Dans l'espace que les tables enfermaient, le python du temple d'Eschmoûn, couché par terre, entre des flaques d'huile rose, décrivait en se mordant la queue un grand cercle noir. Il y avait au milieu du cercle une colonne de cuivre supportant un œuf de cristal; comme le soleil frappait dessus, des rayons de tous les côtés en partaient.

Derrière Salammbô se développaient les prêtres de Tanit en robe de lin; les anciens, à sa droite, formaient, avec leur tiare, une grande ligne d'or, et, de l'autre côté, les riches, avec leurs sceptres d'émeraude, une grande ligne verte,—tandis que, tout au fond, où étaient rangés les prêtres de Moloch, on aurait dit, à cause de leurs manteaux, une muraille de pourpre. Les autres collèges occupaient les terrasses inférieures. La multitude encombrait les rues. Elle remontait sur les maisons et allait, par longues files, jusqu'au haut de l'Acropole. Ayant ainsi le peuple à ses pieds, le firmament sur la tête, autour d'elle l'immensité de la mer, le golfe, les montagnes et les perspectives des provinces, Salammbô resplendissante se confondait avec Tanit et semblait le génie même de Carthage, son âme corporifiée.
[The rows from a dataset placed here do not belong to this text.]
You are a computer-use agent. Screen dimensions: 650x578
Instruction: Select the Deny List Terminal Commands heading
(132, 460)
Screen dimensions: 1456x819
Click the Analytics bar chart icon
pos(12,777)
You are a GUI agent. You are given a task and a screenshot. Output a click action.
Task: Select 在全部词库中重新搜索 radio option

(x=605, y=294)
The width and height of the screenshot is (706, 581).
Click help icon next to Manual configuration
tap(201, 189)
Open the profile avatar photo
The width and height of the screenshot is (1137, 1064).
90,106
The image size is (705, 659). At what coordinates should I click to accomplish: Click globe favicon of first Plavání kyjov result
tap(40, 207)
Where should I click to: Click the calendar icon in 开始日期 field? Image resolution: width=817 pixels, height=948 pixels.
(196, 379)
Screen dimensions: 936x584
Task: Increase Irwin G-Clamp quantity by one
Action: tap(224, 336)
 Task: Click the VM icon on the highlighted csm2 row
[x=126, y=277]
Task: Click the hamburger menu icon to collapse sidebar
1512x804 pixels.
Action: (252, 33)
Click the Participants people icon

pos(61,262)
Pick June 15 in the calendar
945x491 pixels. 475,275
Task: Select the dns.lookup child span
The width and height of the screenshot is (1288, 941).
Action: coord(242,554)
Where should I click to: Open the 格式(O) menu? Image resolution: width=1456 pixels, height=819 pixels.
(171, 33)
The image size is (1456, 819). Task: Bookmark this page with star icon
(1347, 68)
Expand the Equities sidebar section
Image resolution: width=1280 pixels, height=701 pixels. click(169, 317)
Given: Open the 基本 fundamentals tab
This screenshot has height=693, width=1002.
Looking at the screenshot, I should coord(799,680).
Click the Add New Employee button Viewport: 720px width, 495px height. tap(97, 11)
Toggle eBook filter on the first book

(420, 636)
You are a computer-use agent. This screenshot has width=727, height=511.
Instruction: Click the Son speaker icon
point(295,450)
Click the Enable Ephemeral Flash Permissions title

Le festin devait durer toute la nuit, et des lampadaires à plusieurs branches étaient plantés, comme des arbres, sur les tapis de laine peinte qui enveloppaient les tables basses. De grandes buires d'électrum, des amphores de verre bleu, des cuillères d'écaille et des petits pains ronds se pressaient dans la double série des assiettes à bordure de perles; des grappes de raisin avec leurs feuilles étaient enroulées comme des thyrses à des ceps d'ivoire; des blocs de neige se fondaient sur des plateaux d'ébène, et des limons, des grenades, des courges et des pastèques faisaient des monticules sous les hautes argenteries; des sangliers, la gueule ouverte, se vautraient dans la poussière des épices; des lièvres, couverts de leurs poils, paraissaient bondir entre les fleurs; des viandes composées emplissaient des coquilles; les pâtisseries avaient des formes symboliques; quand on retirait les cloches des plats, il s'envolait des colombes.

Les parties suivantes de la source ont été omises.